Figure 3 shows that when the systemic R&D configuration is set as 1, that is, if the Chinese IURCI has a more comprehensive and adequate R&D configuration, each variable in the same period has increased significantly, and the evolution speed of innovation capacity is closer to that of the R&D configuration; then the evolution speed of knowledge transfer is relatively slow, being increased only from 0 to about 5.2. Meanwhile, we compared Figures 2 and 3 and found that the evolution curve of knowledge transfer has always been lower than that of innovation capacity and R&D configuration; this phenomenon reveals the fact that, in the evolution process of the Chinese IURCI system, the contribution of knowledge transfer to the evolution of innovative capacity is low, which explains why the influence degree of knowledge transfer on Chinese IURCI system evolution is significantly low. Thus companies can understand that, in the current external environment and policy context, too much dependence on knowledge transfer from universities and research institutions may not achieve the best collaborative innovation strategy. Therefore, under the current circumstances, the Chinese IURCI system mainly considers knowledge transfer as an assistance mode for collaborative innovation and new knowledge access and focuses on enhancing their own innovation capacity and the reasonability of the R&D configuration. Further, as the Chinese IURCI system continues to evolve, universities and research institutions have clearer requirements for the distribution of benefits, and, coupled with a gradual improvement of the intellectual property system, this could lead to a longer cycle of knowledge transfer between enterprises, universities, and research institutions. At this time, collaborative innovation and research will be more inclined to be aided by innovation capability improvement, so that the focus on knowledge transfer is declining. It can be seen that, in the Chinese IURCI system, enhancing the innovation capacity is more important and knowledge transfer has not played its due role, which shows that the Chinese IURCI system has issues around weak knowledge transfer, inadequate trust and cooperation mechanisms between enterprises and universities as well as research institutions, and insufficient knowledge acquisition by enterprises from universities and research institutions.
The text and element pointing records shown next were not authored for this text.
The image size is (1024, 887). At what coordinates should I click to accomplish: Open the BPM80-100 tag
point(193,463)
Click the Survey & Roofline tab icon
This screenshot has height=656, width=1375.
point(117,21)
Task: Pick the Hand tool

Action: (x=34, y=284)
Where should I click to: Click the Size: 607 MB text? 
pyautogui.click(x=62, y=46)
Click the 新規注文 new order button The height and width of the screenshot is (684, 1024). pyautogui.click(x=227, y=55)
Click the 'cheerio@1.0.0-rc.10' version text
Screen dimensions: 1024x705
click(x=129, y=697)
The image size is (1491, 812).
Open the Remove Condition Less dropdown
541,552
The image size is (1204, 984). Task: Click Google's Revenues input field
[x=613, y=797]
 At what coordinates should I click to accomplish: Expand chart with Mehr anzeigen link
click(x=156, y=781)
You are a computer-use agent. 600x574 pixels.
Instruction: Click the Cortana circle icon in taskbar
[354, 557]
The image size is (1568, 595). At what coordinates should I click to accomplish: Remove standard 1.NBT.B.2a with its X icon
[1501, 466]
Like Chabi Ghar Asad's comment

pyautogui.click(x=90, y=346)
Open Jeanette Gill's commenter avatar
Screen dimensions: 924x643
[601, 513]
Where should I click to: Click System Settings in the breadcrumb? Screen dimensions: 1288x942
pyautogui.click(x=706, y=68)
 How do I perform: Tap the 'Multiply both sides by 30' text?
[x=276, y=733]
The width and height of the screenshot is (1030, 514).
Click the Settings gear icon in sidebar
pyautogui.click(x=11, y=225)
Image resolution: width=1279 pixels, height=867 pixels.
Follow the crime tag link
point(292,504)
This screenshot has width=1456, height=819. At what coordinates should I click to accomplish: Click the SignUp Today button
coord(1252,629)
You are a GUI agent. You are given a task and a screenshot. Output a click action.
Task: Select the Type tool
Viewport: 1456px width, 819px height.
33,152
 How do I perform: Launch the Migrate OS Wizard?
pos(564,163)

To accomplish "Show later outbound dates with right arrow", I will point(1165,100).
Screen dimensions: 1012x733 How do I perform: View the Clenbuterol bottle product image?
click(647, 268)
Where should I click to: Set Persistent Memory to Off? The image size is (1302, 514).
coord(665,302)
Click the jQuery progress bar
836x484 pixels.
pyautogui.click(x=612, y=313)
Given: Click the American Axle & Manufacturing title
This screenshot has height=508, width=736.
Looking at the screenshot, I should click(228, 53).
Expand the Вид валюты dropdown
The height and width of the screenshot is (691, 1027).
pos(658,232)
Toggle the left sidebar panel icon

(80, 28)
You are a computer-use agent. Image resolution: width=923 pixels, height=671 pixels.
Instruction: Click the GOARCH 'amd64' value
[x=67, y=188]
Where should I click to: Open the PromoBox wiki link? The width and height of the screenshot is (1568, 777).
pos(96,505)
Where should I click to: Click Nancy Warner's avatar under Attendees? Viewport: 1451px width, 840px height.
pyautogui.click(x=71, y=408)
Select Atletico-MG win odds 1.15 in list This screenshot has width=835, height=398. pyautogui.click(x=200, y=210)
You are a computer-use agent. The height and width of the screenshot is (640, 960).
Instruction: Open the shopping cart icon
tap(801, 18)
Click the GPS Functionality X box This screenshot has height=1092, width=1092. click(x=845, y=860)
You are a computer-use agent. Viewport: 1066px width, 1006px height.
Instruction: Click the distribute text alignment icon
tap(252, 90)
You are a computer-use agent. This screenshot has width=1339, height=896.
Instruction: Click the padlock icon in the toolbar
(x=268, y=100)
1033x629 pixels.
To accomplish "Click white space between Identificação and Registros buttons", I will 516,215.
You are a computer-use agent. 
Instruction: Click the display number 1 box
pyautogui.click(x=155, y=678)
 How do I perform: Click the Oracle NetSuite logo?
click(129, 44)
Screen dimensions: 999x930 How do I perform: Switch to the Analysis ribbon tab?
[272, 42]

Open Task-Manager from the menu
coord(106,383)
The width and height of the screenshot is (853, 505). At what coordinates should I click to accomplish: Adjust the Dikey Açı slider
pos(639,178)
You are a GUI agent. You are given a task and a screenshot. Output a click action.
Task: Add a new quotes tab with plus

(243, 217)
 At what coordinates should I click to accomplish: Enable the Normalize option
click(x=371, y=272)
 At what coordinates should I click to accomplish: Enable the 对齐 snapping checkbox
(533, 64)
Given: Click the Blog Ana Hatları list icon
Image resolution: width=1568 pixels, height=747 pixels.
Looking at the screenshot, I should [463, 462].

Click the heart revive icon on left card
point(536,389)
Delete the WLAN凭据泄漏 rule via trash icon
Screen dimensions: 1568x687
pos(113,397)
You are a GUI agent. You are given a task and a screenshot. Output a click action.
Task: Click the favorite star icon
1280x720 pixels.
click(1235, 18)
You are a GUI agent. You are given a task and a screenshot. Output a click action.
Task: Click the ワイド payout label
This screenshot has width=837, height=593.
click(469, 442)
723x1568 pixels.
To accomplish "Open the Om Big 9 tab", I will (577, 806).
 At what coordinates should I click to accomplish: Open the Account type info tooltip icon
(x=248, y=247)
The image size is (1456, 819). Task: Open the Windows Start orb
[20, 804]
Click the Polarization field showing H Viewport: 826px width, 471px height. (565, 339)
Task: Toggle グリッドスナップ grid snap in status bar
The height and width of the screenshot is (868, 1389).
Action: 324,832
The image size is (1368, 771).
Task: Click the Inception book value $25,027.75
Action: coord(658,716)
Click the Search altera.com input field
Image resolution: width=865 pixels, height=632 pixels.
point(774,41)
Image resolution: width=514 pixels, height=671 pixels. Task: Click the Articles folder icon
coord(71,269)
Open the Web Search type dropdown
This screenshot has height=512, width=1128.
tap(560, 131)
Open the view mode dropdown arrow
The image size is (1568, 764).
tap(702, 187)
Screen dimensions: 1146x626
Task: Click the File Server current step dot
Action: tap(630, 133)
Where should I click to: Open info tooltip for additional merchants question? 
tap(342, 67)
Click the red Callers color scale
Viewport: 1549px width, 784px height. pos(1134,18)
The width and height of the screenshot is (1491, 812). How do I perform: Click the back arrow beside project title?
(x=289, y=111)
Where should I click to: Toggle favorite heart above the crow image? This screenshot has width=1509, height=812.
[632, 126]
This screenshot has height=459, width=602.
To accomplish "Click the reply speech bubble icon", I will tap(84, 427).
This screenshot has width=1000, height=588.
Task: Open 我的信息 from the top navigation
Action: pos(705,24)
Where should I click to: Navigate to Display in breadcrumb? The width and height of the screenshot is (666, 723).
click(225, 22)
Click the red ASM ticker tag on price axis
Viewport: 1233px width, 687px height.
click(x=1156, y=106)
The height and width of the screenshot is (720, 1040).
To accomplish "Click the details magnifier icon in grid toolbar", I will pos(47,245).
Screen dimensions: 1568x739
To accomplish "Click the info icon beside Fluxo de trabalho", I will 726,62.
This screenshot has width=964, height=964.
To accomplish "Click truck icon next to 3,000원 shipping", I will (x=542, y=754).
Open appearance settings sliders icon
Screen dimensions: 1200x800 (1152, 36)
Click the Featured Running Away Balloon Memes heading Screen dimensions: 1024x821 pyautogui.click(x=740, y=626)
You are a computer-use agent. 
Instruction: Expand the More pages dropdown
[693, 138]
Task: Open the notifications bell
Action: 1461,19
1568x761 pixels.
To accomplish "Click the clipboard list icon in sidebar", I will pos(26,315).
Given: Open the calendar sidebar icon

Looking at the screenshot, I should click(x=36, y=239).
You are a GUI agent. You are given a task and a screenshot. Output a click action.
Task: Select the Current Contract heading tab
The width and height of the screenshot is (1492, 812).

Figure 4 illustrates, in the context of a lack of innovation capacity and incomplete R&D configuration, that if the Chinese IURCI system was to have more prominent knowledge transfer ability, then knowledge transfer can to some extent contribute to the evolution of collaborative innovation. From Figures 3 and 4, it can be seen that whether we set the R&D configuration as 1 and the knowledge transfer as 0, or the knowledge transfer as 1 and the R&D configuration as 0, as long as these 2 variables have an initial value, they will encourage the innovation capacity in the Chinese IURCI system to improve rapidly. It means that, in this context, innovation capacity is highly correlated with R&D configuration and knowledge transfer in the Chinese IURCI system. Enhancing knowledge transfer capability can help businesses more efficiently and in a more targeted way obtain knowledge that universities and research institutions create and promulgate, which can enhance the speed of knowledge commercialization and help IURCI to achieve high performance, thus strengthening the Chinese IUR union by maintaining internal synergies between knowledge supply and knowledge application. This has a positive impact on promoting collaborative innovation activities and enhancing the confidence of IUR cooperation. At the same time, compared to Figures 2 and 3, it can be seen that, although more prominent knowledge transfer can speed up innovation capacity, the enhancing effectiveness is still lower than that of R&D configuration. The reason may be that knowledge transfer from universities and research institutions is the main way to promote Chinese IURCI system evolution, since the basis of innovation and scientific and technical human capital on the part of enterprises are poor, knowledge input and support of the collaborative innovation system are totally dependent on knowledge transfer from the universities and research institutions side. However, due to the nature of knowledge transfer, there is a certain lag, so, in the absence of appropriate R&D configuration support, the promotion of innovation capability from universities and research institutions is not obvious, so the Chinese IURCI requires a longer cooperation period.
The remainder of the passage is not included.